I don't care what people say, swerving to the left to avoid the social media bandwagon does not make you anti-socialism, non-conforming, anti-consumerist, or anti-anything. What would we have done without, dare I say, Myspace. Our high school days would have been spent vandalizing desks and googling Josh Hartnett (more so than we did), rather than MySpace stalking the very real teenage crush that sat opposite us. We loved MySpace, we loved that it gave us an identity, that we could prove how indi and alternative we were by adding a Midnight Juggernaughts or Taking Back Sunday sound file to our profiles, we loved how we could find our best 'MySpace photo' angle with our friends and most of all we loved that we could be mouthy teenagers in a globally public, yet still somehow private forum.

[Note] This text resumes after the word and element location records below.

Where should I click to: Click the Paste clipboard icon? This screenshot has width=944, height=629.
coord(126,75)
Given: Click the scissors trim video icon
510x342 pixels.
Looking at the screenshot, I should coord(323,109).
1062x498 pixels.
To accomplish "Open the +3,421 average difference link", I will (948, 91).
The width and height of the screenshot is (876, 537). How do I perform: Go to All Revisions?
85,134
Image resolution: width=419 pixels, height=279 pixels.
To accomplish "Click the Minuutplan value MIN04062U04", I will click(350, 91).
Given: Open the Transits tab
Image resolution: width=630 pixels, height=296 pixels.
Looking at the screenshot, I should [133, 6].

Then post-graduation Facebook came along, it wasn't as pretty but god was it cool. We signed up, because signing up meant we had moved on from MySpace and high school, and we were cool because we could unload even more information about our private lives into a public sphere. We could also connect to people, and places and things. We could 'Like'... olives, and cats, vintage and John Hughes films. We fell victim to social marketing campaigns and hated that the internet now somehow knew all our interests, even though we knew we had ignorantly told it them. Social media had become clever, more clever than us.


Twitter started flapping about, and of course we loathed it. By this point, I was a proper (young) professional marketer and not only trying to find my own online voice, but also that of the theatre shows I was selling to a middle aged, social media illiterate audience. I didn't care that someone I worked with had a roast for dinner, but I did care about cheap tickets and exclusive information about things, and I did care how many followers I had even though I never said anything of interest... I was determined to find the balance, in 140 characters or less.

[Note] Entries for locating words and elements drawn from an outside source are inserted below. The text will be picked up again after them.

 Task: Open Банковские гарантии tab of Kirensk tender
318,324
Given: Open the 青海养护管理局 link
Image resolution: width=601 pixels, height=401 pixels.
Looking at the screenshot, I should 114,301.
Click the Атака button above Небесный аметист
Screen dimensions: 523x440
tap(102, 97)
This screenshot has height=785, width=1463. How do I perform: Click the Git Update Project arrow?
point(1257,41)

Facebook status updates got shorter and became tweets, while blogging became the next big thing. As we grew up, and got smarter so did our need for online interaction. By now we all had smart phones and we looked the tech-savvy social media junkie part. Our tone of voice was out there but visually we wanted to brag about stuff that no one would care about offline, so we embraced Instagram.

Now everyone I know Instagrams and tweets, and instead of writing home we blog and share a link on our Facebook walls. Next, in an incarnation of Facebook liking, blogging and Instagraming someone in the big old internet world has given us Pinterest. At first glance I of course think it's pointless, another 'creative' channel for anyone who lacks creativity, a hub for pro-ana sites and home decoration. And you know what, with no surprises I hate it, while knowing perfectly well it's only a matter of time before I embrace it. Before it marks another social milestone in my life.


PS. I just pinned myself to a picture of a cat with a pink cupcake on it's head. Shit.